Arizona, Missouri, Nebraska, New York, Oregon, Pennsylvania, Rhode Island, Texas, Virginia and West Virginia considered mandating energy conservation standards for public buildings. Missouri's bill would have required state agencies to engage in energy conservation and state buildings to meet the International Energy Conservation Code. New York's bill would require energy-efficient appliances and energy-saving products to be used in state buildings. The bills in Rhode Island, Texas, Virginia and West Virginia specified that all public buildings would have to achieve Leadership in Energy and Environmental Design (LEED) certification.
Mississippi passed, and its governor signed, a bill requiring that specific rules and regulations regarding energy performance of state-funded buildings would apply to any major facility projects constructed with funds from the state's Community Development Block Grant program. North Carolina considered applying energy efficiency standards to all major construction and renovation projects owned by entities that received more than $20,000 in state appropriations.
Hawaii considered requiring the use of energy-efficient lighting in public buildings.

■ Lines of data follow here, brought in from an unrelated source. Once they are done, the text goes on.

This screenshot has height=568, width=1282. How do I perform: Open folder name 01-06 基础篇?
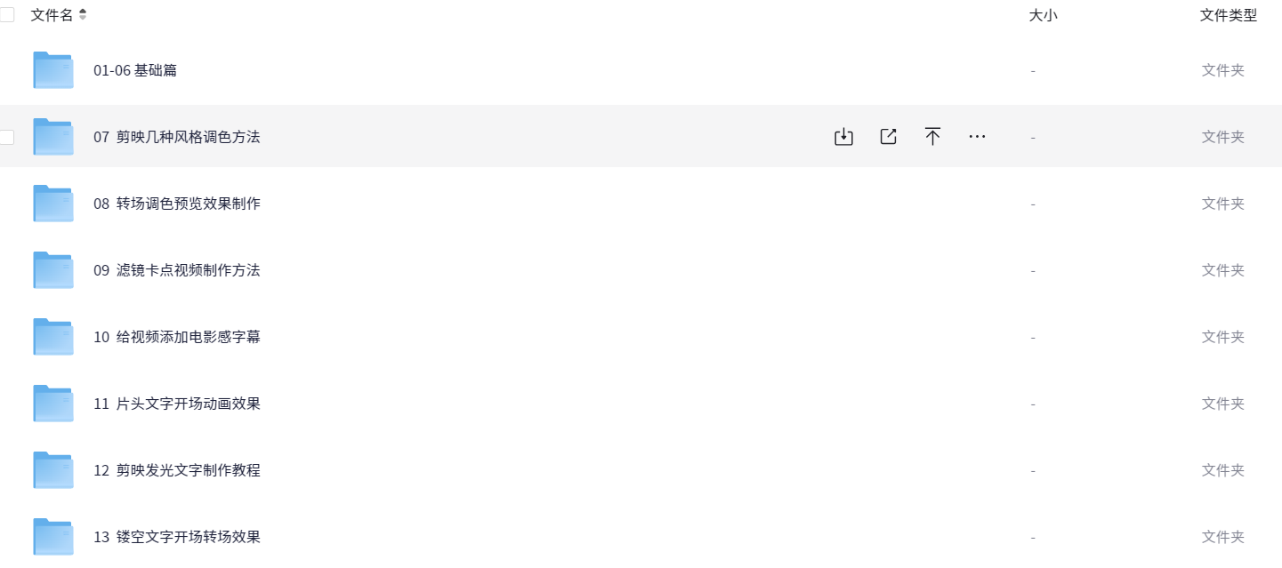(135, 70)
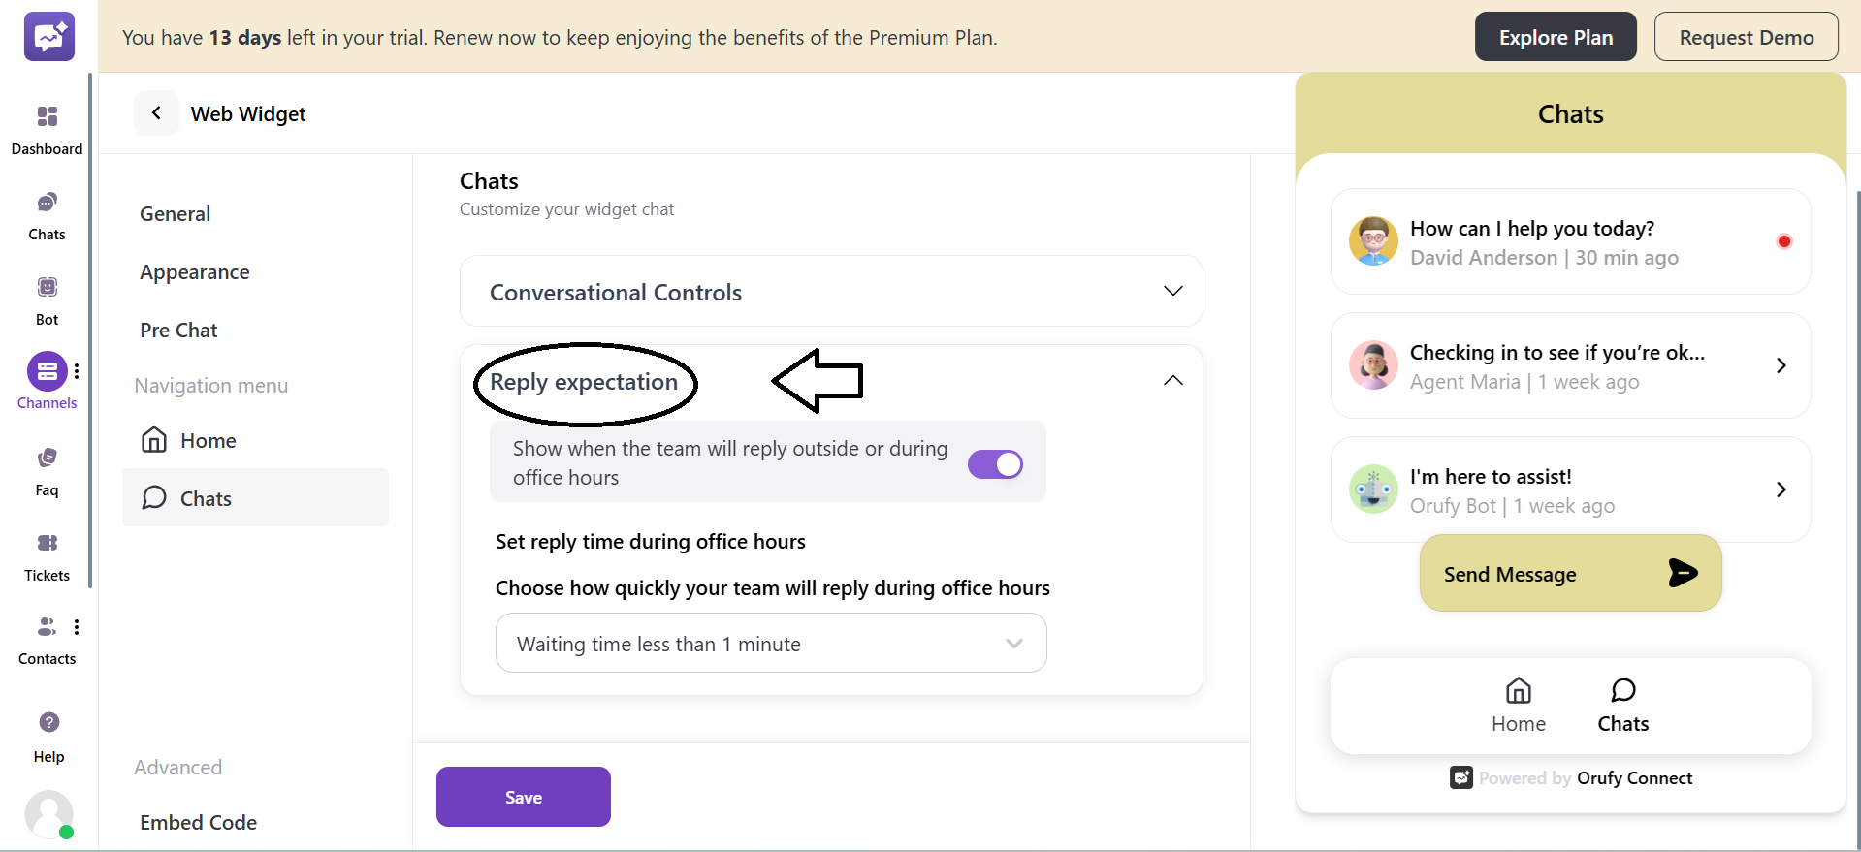Open the Pre Chat settings section
1861x852 pixels.
coord(178,330)
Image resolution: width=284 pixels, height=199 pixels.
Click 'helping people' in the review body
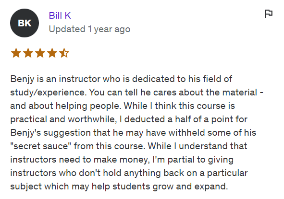88,106
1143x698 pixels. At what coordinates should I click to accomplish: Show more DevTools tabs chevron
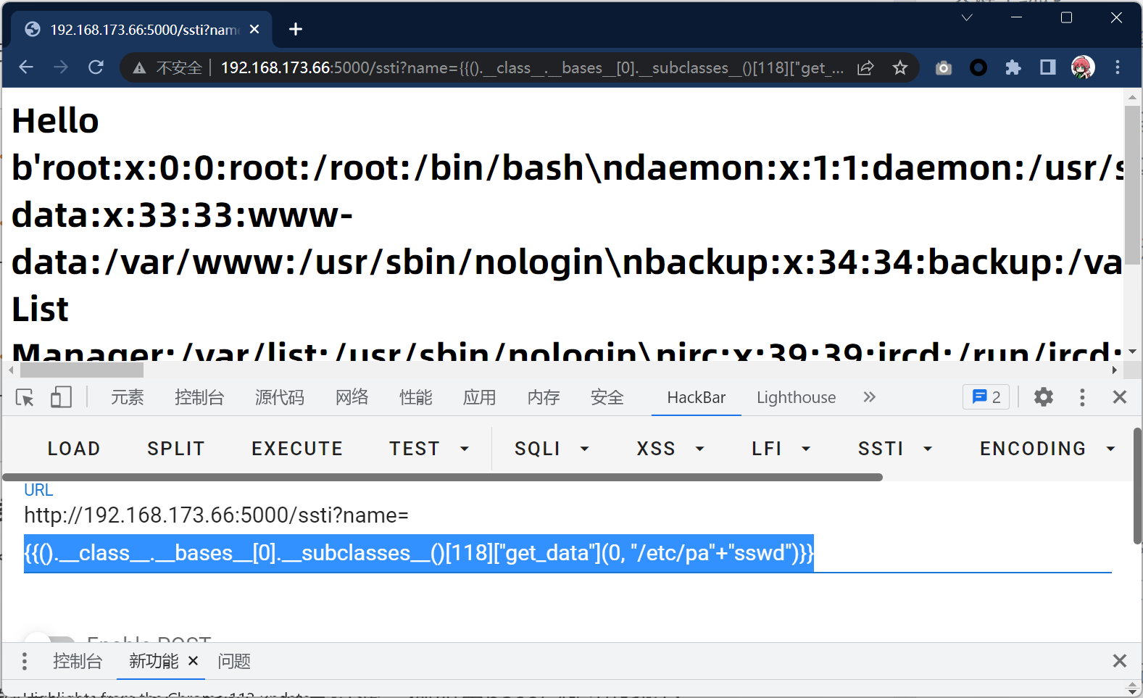pos(869,397)
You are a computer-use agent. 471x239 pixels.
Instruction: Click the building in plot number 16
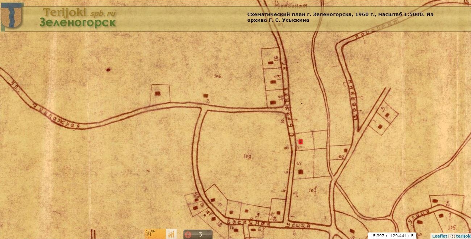(x=271, y=63)
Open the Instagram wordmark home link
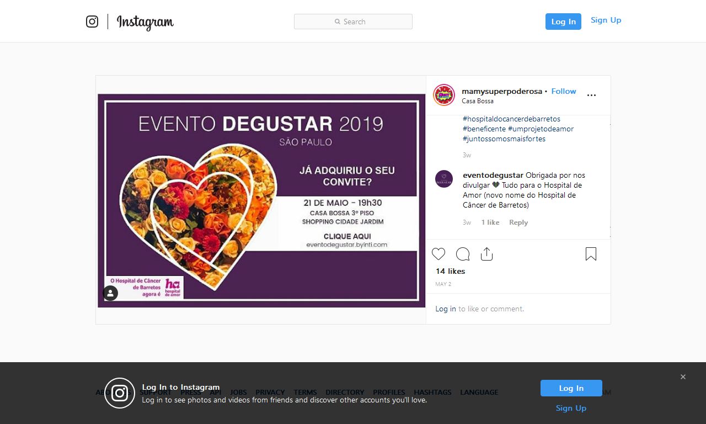 tap(145, 22)
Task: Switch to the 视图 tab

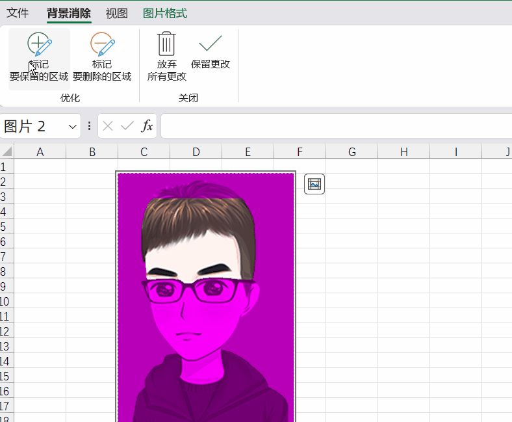Action: (117, 13)
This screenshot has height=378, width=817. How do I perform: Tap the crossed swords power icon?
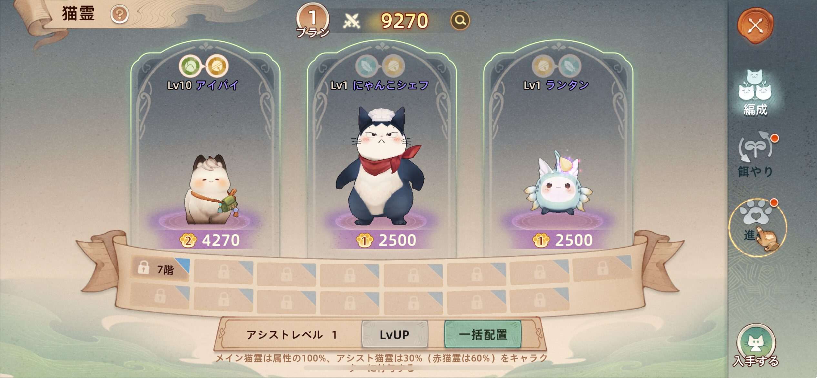tap(351, 21)
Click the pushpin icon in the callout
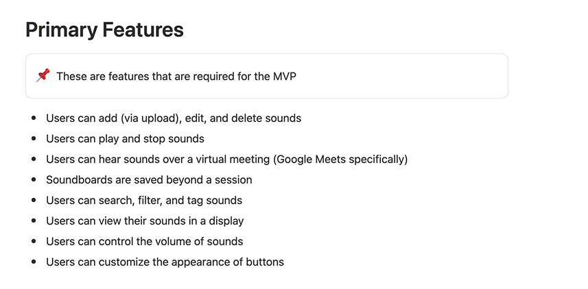The height and width of the screenshot is (289, 588). click(x=43, y=75)
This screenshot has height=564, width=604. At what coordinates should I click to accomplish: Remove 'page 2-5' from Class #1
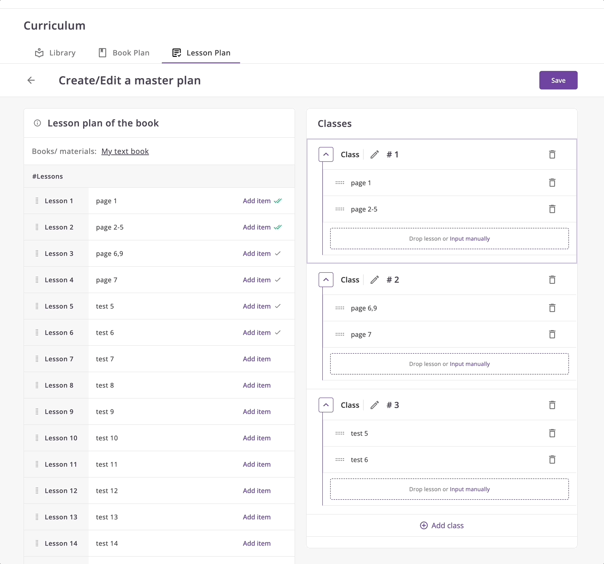pos(552,209)

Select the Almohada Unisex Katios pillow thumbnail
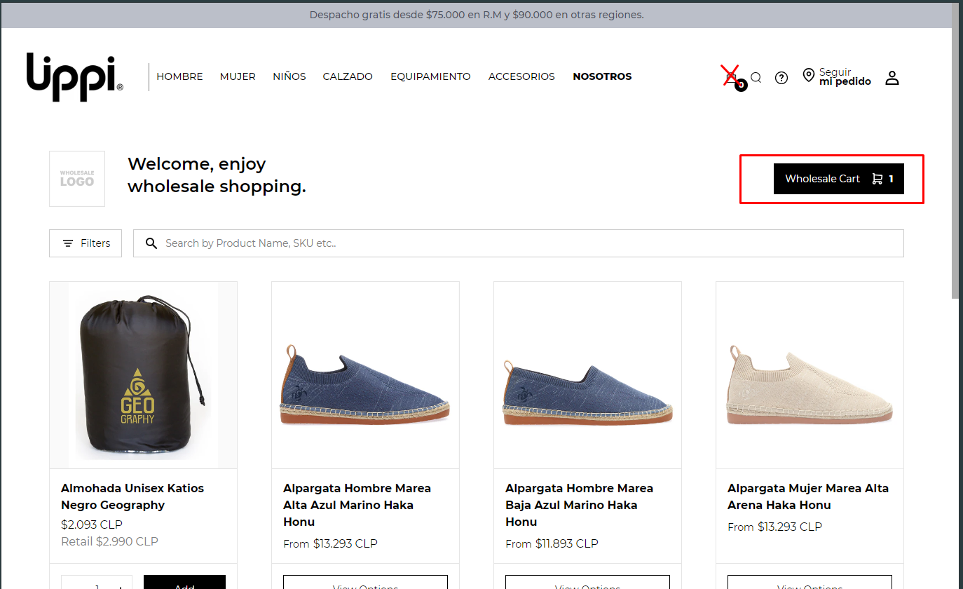[143, 375]
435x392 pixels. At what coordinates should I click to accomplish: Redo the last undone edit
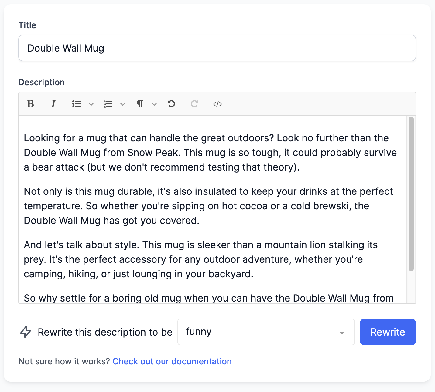(194, 104)
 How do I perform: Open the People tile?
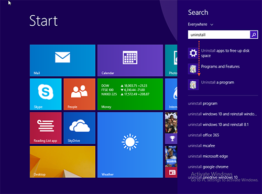point(80,94)
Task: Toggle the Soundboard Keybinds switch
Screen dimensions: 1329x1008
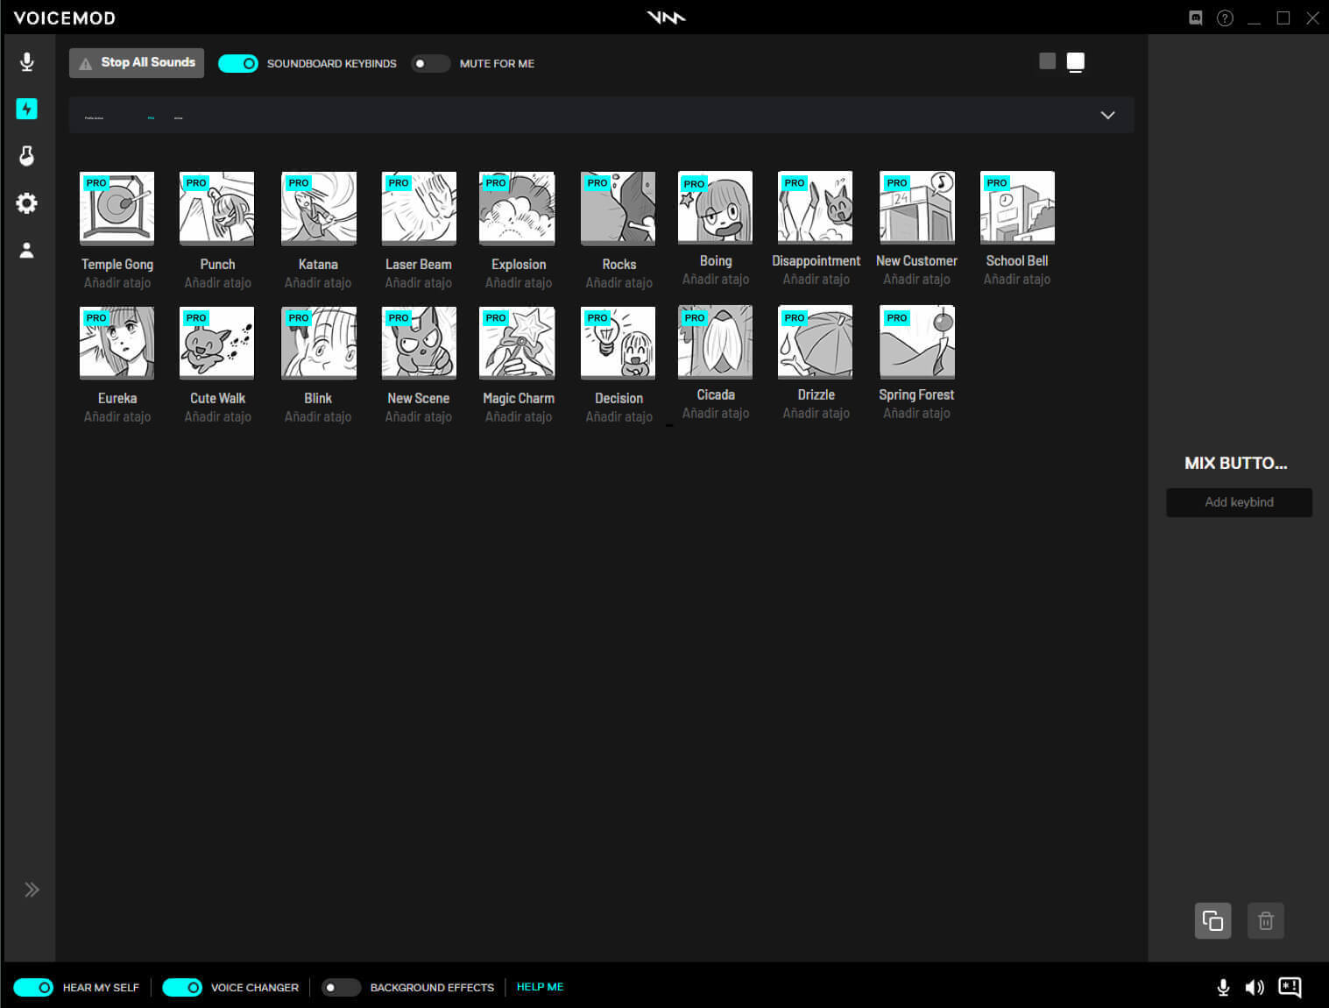Action: click(x=238, y=63)
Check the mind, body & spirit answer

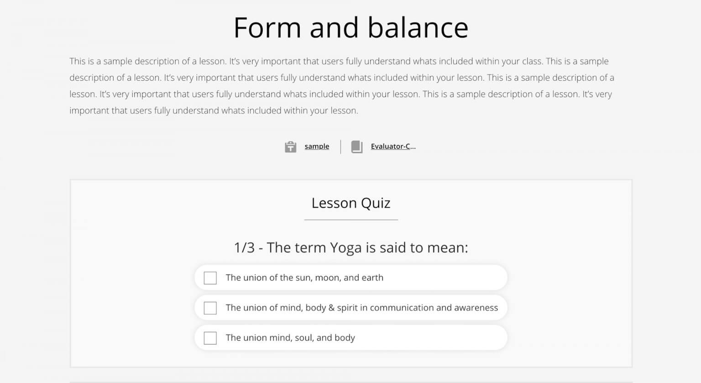coord(210,308)
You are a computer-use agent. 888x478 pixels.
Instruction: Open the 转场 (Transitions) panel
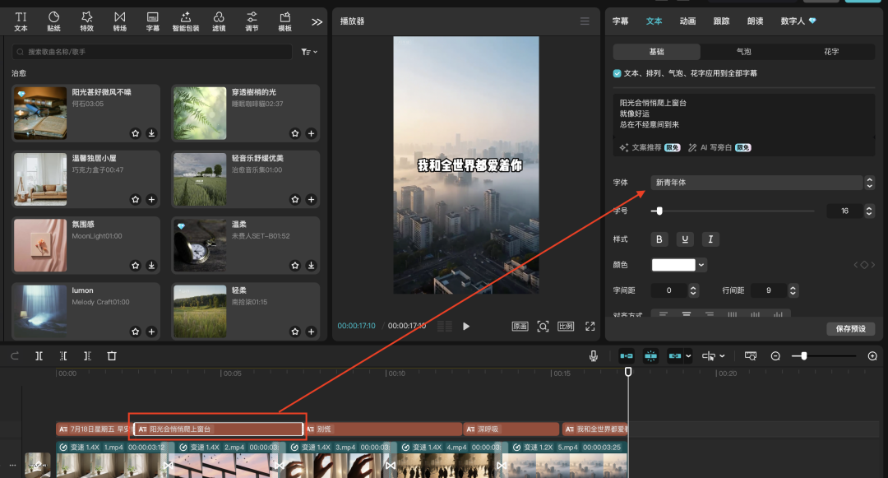(x=119, y=21)
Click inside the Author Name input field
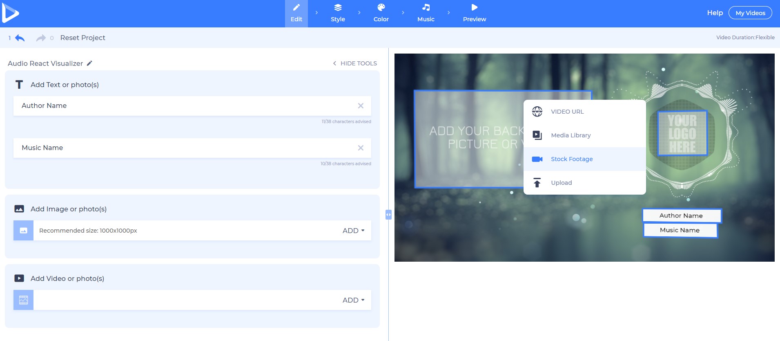 point(184,106)
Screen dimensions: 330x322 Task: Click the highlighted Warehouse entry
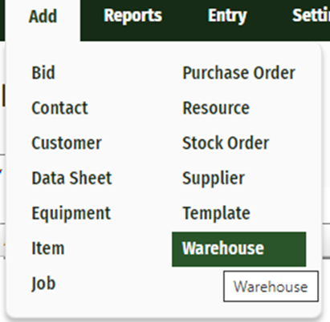(239, 249)
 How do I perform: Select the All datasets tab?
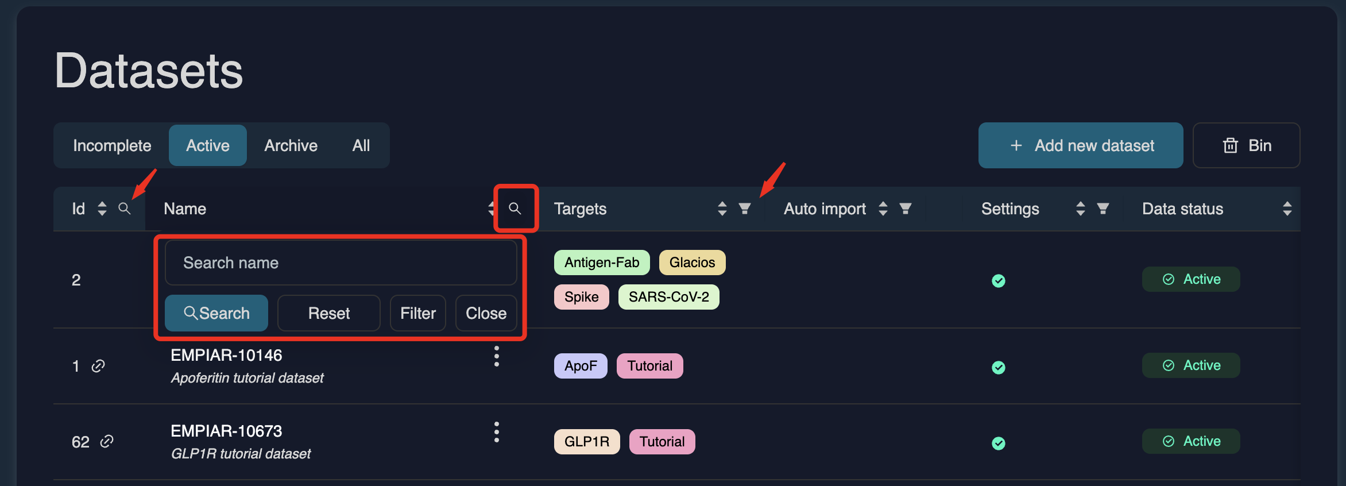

Maryland decided to keep certain exceptions to its state-building standards by failing a bill that would have repealed the exceptions that require energy performance standards and analyses required for state buildings . A Tennessee bill would require that providers of services, material, and equipment in state and local building contracts meet energy efficiency standards.
Focus on Schools
A bill in Hawaii would require new and renovated public schools (as well as replacements for old portable classrooms) to become more energy and material efficient in order to meet the standards for Collaborative for High Performance Schools. New York considered requiring new and remodeled public schools to be built to green buildings standards as well as 'healthy and high performance' standards. North Carolina considered requiring the State Energy Office to develop and maintain design protocol standards for sustainable schools. Oregon considered a bill requiring public schools to meet high environmental standards for design and construction of buildings or renovations to buildings. The bill also would create the Healthy School Buildings Fund for purpose of providing funding to school districts to offset additional costs of meeting high environmental standards.
Plans and Audits
Alaska considered several bills, which are all currently pending for the 2010 session, that would establish an energy use reduction plan and energy use audits for all public buildings in the state. California considered energy efficiency as a part of 'modernizing' the state capitol building. Maine also considered requiring energy performance rating studies of state-owned buildings. Connecticut looked at establishing a program to identify and deploy energy efficiency and clean technologies at state and municipal buildings. Minnesota considered authorizing state agencies to develop plans for using federal stimulus funds dedicated to energy projects to install energy-efficient windows in government and residential buildings. Oklahoma considered requiring state agencies, boards and commissions to appoint certain Energy Efficiency Coordinators. Pennsylvania considered establishing the Interagency Task Force on Energy.
And the Award Goes To…
The most unusual bill considered was in Washington State. The bill would require a review of the embodied energy costs during the design of a public facility. The bill stated that the primary focus of energy-efficient building design had been an attempt to reduce heating and cooling requirements over of a building's lifetime, and stated that priority should be placed on other opportunities to reduce greenhouse gas emissions and other environmental impacts of buildings.